La Loi RGPD (Règlement Général sur la Protection des Données) entrera en vigueur dès le 25 Mai 2018.

Cette loi a pour principal objectif de mieux protéger le traitement des données personnelles des citoyens européens. Pour être mise en place, la loi nécessite l’intégration de lois locales devant être appliquée dans tous les pays européens.

La question de la sécurisation des données personnelles est au centre des préoccupations du gouvernement. Il faut savoir qu’à partir de 16 ans, tout citoyens français peut consentir seul au traitement de ses données personnelles.

Avant cet âge, le consentement de l’autorité parentale est demandé, il sera donc requis de préciser comment les entités peuvent vérifier l’âge des utilisateurs.

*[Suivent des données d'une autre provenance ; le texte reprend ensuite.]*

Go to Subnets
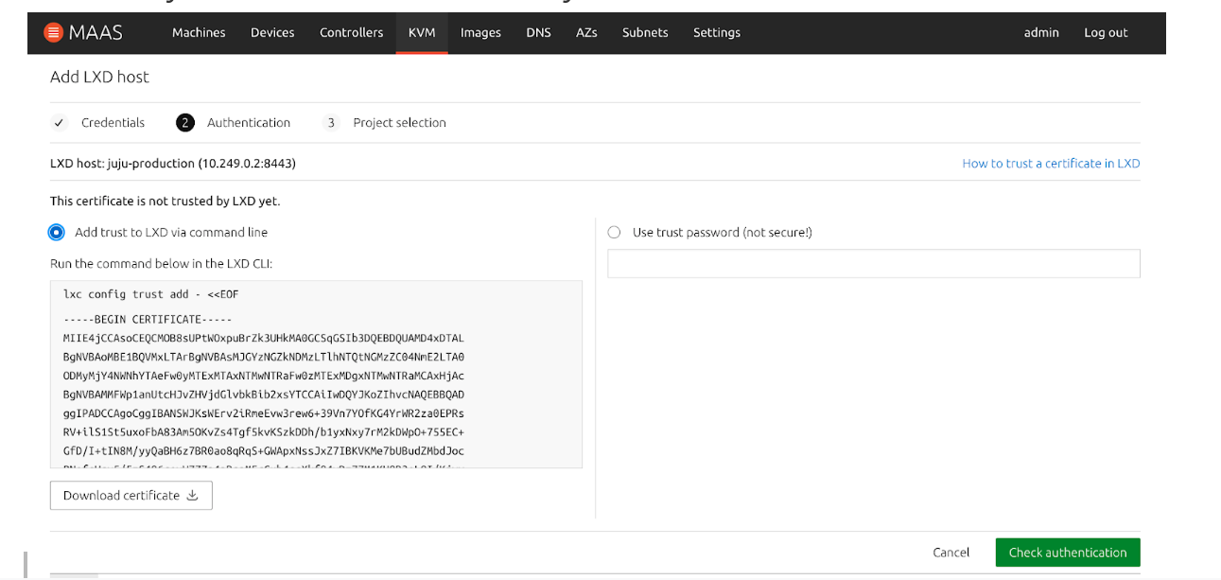 pyautogui.click(x=645, y=32)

Cette loi permettra donc aux citoyens de « contrôler » l’utilisation de leurs données. Ils pourront porter réclamation contre l’utilisation massive et abusive de leurs données auprès d’une autorité unique qui se concentre entièrement sur la protection des données au lieu de faire cela auprès des entreprises qui détiennent leurs données.

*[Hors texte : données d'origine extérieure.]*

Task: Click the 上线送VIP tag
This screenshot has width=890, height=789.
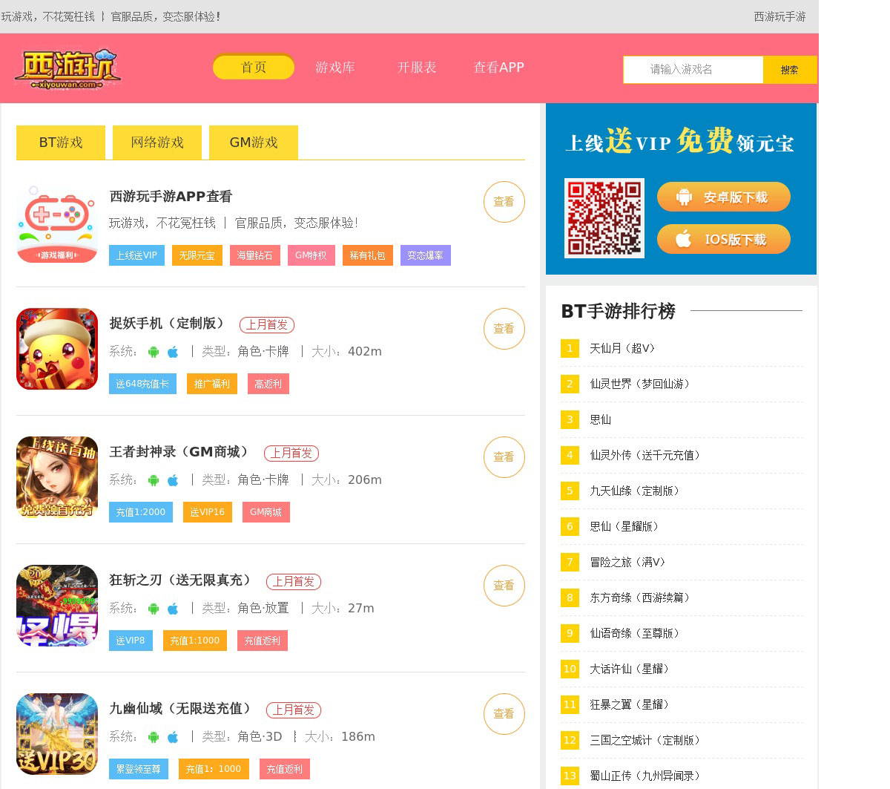Action: tap(136, 255)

La RGPD pour responsabiliser les entreprises :

Le RGPD développe et prend en considération les droits reconnus à l’utilisateur dont les données sont récoltées et joue sur la transparence du traitement de données personnelles.

Ces droits sont le droit d’opposition au traitement sous réserve de motif légitime, le droit d’accès à la communication des données et le droit de rectification ou de suppression des données.

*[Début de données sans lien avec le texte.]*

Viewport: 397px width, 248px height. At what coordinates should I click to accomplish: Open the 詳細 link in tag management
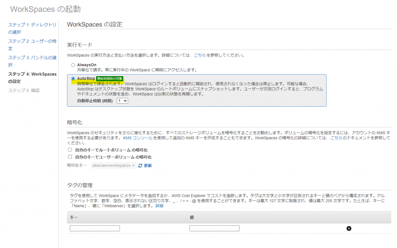pyautogui.click(x=159, y=206)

Les principaux points de la loi RGPD :

Après la mise en vigueur de cette loi, chaque entreprise ou organisme aura pour obligation de réaliser une analyse d’impact avant la mise en place d’un traitement de données pouvant présenter des risques pour la protection des données personnelles. Grâce à cela, le respect de la vie privée de l’individu sur la collecte de données sera davantage pris en compte.

Le règlement général sur la protection des données obligera aussi toutes les entreprises et administrations à prévenir les autorités compétentes telles que la CNIL en cas d’accès non-autorisé aux données personnelles d’un individu.

En effet, après un piratage informatique, les responsables ont pour mission de d’avertir sous 72h la CNIL et les personnes dont données auraient été soumises à une violation.

D’autre part, tout transfert de données vers un pays étranger devra être soumis à une vérification de garantie pour préserver un niveau de sécurité équivalent dans chaque pays. Le consentement de la personne pourra et devra être demandé et exprimé de façon explicite lors d’un transfert de données à l’étranger.

La mise en conformité avec la loi RGPD :

Un registre détaillé des traitements de données devra désormais être obligatoirement rédigé et conservé par les responsables du traitement des données telles que les entreprises ou même les sous-traitants. Il doit par ailleurs être expressément mis à disposition des autorités en cas de demande. Si vous avez besoin de vous mettre en conformité avec la RGPD cliquez-ici pour en savoir +.

Ce règlement définit aussi des règles de compétence de juridictions en se substituant aux règles de droit international privé des Etats Membres et détermine les amendes qui devront être imposées par les autorités nationales de contrôle. En cas d’infraction de la loi RGPD des amendes pouvant aller jusqu’à 20 millions d’euros pourront être délivrées.